───── RECORDS FOR PROCESSING ─────

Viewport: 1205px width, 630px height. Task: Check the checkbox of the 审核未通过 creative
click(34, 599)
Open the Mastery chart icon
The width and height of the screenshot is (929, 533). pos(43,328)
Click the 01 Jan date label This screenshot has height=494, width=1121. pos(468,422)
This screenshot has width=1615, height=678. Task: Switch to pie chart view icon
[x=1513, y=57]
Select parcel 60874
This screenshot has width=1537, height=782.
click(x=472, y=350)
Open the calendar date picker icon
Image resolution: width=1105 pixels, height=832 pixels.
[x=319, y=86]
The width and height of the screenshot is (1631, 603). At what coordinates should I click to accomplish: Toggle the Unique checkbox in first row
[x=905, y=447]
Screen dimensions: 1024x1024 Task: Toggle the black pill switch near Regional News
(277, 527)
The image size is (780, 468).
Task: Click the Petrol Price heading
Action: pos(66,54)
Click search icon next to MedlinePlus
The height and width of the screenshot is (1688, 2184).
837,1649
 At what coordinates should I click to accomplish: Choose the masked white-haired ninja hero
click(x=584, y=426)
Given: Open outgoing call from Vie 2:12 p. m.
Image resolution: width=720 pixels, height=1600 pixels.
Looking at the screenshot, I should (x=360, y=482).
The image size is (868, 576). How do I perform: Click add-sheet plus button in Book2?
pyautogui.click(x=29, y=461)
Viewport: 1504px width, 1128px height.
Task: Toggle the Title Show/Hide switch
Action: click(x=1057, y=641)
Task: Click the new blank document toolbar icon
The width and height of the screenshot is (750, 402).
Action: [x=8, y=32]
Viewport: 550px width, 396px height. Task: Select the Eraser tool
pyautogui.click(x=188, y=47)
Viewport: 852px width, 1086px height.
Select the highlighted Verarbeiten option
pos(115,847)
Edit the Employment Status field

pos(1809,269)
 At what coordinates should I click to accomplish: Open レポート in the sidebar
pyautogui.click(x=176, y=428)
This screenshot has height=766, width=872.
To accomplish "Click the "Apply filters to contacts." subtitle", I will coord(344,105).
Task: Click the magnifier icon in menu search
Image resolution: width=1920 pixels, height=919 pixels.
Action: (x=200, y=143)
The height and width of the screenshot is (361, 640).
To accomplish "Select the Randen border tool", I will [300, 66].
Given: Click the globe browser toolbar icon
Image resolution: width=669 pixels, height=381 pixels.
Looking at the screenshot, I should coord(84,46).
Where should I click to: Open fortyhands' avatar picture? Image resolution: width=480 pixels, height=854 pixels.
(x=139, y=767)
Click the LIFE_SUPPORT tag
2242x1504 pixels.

─────

WHAT YOU ARE ASKED TO DO:
Given the records above, reproduce precisely and only the lines between the line holding "The height and width of the screenshot is (1688, 2184)." and the line holding "Given: Open outgoing call from Vie 2:12 p. m.", inclusive.

EXPECTED ANSWER:
The height and width of the screenshot is (1688, 2184).
837,1649
 At what coordinates should I click to accomplish: Choose the masked white-haired ninja hero
click(x=584, y=426)
Given: Open outgoing call from Vie 2:12 p. m.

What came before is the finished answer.